*Work instructions:*
From the entries below, output the line with "Modiv Production Kelola" and each following line up to and including the line with "Miris! Usai Kibarkan", exactly as written.

(Collected data)
__________
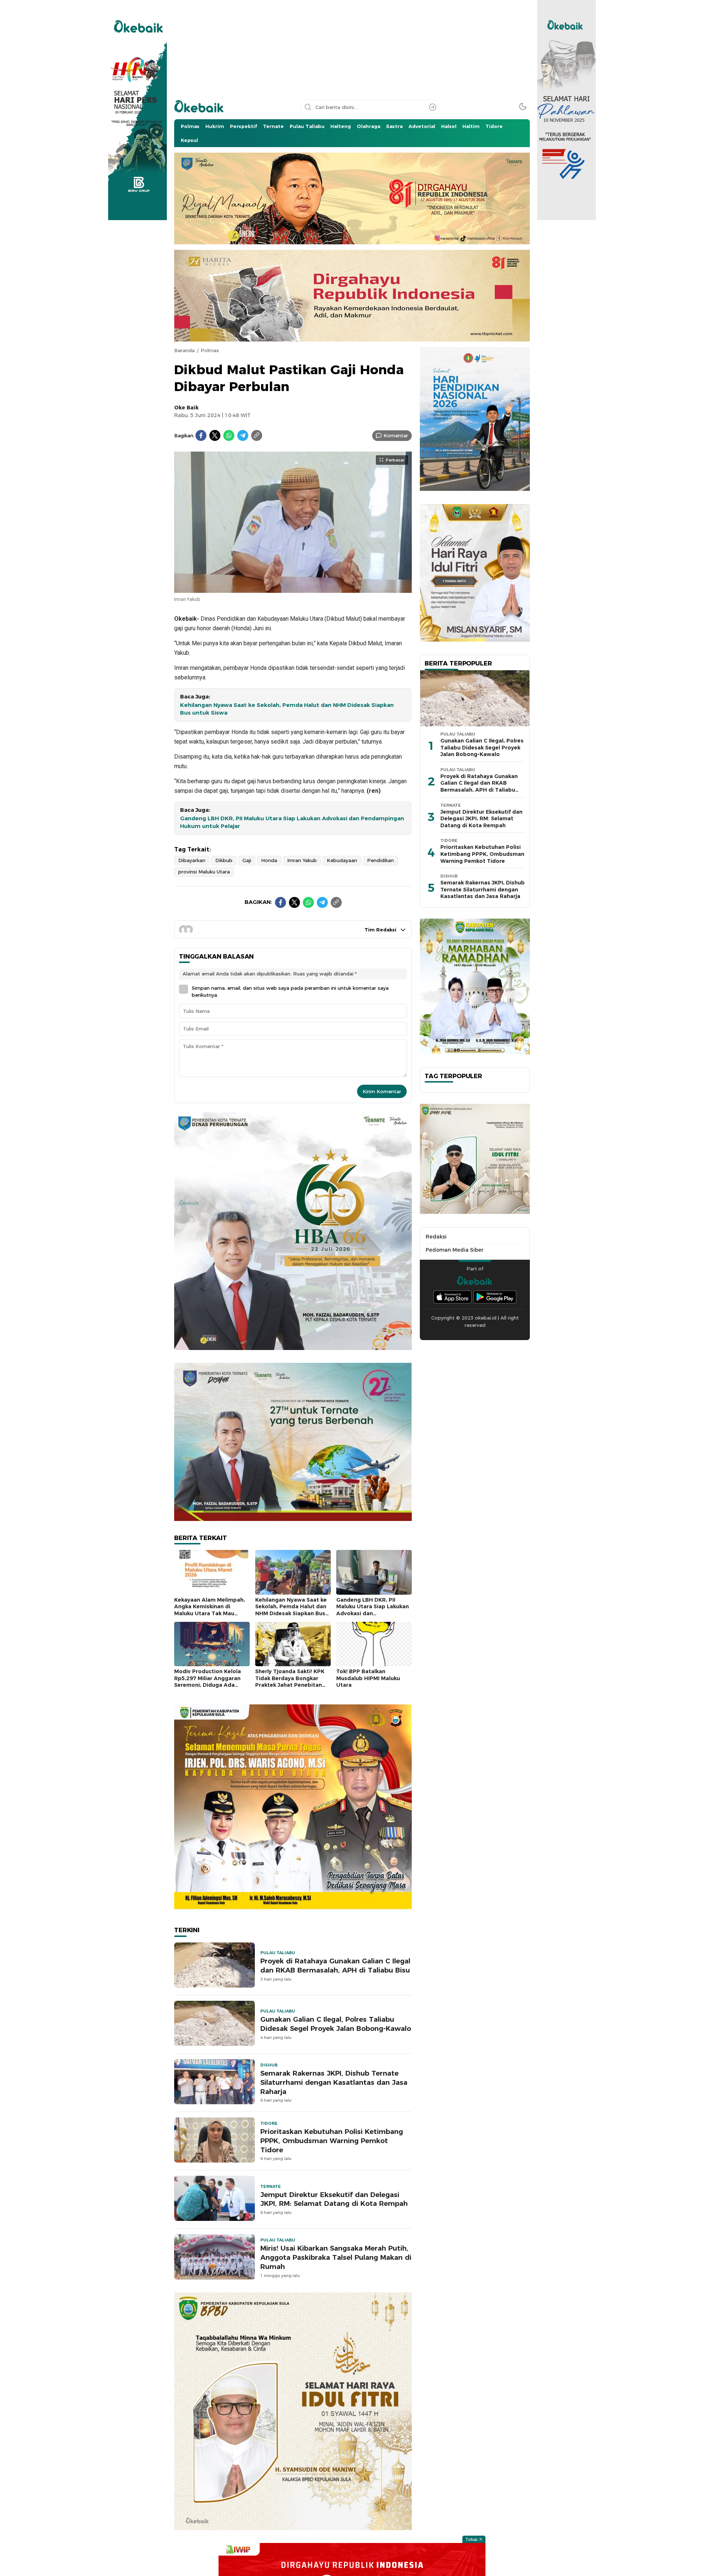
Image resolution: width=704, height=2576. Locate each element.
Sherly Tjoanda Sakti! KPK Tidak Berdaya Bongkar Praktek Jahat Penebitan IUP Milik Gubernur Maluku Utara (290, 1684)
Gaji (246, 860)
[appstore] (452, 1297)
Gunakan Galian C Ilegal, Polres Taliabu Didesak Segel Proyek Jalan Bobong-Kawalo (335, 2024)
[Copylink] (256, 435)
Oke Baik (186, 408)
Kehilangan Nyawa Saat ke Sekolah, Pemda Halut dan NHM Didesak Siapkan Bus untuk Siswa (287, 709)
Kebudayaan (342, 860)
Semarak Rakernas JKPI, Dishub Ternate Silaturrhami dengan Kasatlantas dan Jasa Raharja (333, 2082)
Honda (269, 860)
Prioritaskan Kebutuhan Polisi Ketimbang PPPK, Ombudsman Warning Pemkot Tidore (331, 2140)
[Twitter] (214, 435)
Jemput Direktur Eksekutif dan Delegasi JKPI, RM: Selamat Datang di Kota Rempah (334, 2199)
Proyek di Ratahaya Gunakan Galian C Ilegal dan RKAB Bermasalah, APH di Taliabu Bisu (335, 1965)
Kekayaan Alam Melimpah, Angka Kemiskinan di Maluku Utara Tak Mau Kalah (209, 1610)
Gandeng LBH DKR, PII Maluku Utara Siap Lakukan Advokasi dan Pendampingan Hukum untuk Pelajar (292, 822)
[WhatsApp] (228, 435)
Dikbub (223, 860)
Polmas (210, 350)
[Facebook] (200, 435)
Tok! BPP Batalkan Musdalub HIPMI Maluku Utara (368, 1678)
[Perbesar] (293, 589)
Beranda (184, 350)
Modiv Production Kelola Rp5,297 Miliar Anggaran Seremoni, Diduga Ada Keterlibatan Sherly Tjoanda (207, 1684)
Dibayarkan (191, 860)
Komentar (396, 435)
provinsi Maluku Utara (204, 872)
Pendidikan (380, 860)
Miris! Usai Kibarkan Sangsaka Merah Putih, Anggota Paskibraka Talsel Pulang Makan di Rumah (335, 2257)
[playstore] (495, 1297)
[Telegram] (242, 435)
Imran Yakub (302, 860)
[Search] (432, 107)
__________
*Response for this exercise:*
Modiv Production Kelola Rp5,297 Miliar Anggaran Seremoni, Diduga Ada Keterlibatan Sherly Tjoanda (207, 1684)
Dibayarkan (191, 860)
Komentar (396, 435)
provinsi Maluku Utara (204, 872)
Pendidikan (380, 860)
Miris! Usai Kibarkan Sangsaka Merah Putih, Anggota Paskibraka Talsel Pulang Makan di Rumah (335, 2257)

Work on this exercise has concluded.